TD learning by self play (TD-Gammon)

Discussion of chess software programming and technical issues.

Moderators: hgm, Rebel, chrisw

chrisw
Posts: 4313
Joined: Tue Apr 03, 2012 4:28 pm

TD learning by self play (TD-Gammon)

Post by chrisw »

I’m a bit stuck to see the conceptual difference between TD (as described in various TD-Gammon write ups) and RL as used in AZ, LC0 and NNUE-SF, unless:
it’s the position target value derivation used to train on.

NNUE-SF uses a lambda mix of game result and SF-eval at N-ply (as far as I can tell).
LC0, uses game result (iirc)
TD-gammon uses game result, modified by move number. Eg, the final move in a win game scores 1.0, the first move 0.5? and the remaining moves interpolated. Or am I misreading?
smatovic
Posts: 2641
Joined: Wed Mar 10, 2010 10:18 pm
Location: Hamburg, Germany
Full name: Srdja Matovic

Re: TD learning by self play (TD-Gammon)

Post by smatovic »

derjack
Posts: 16
Joined: Fri Dec 27, 2019 8:47 pm
Full name: Jacek Dermont

Re: TD learning by self play (TD-Gammon)

Post by derjack »

NNUE-SF uses labeled positions, labels come from shallow search and/or game results. This could be seen more like (self)supervised learning based on samples labeled by 'expert'.

PROBLEM
Please reproduce everything in the TD-Gammon thread from "NNUE-SF uses a" down to "am I misreading?", word for word. The listing after this thread is separate material.

INFORMATION PROVIDED
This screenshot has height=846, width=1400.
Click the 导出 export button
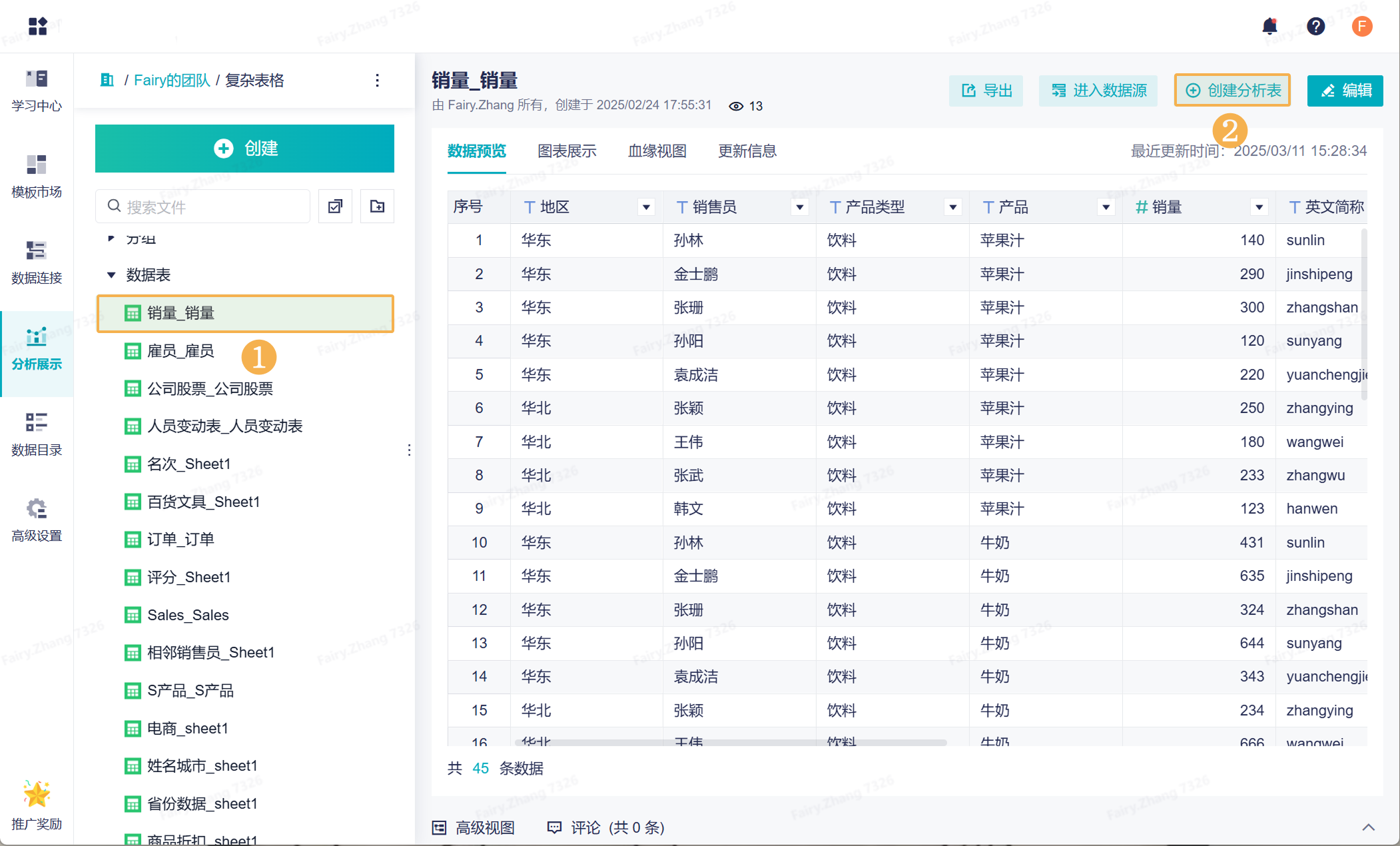point(986,91)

TASK RESULT
NNUE-SF uses a lambda mix of game result and SF-eval at N-ply (as far as I can tell).
LC0, uses game result (iirc)
TD-gammon uses game result, modified by move number. Eg, the final move in a win game scores 1.0, the first move 0.5? and the remaining moves interpolated. Or am I misreading?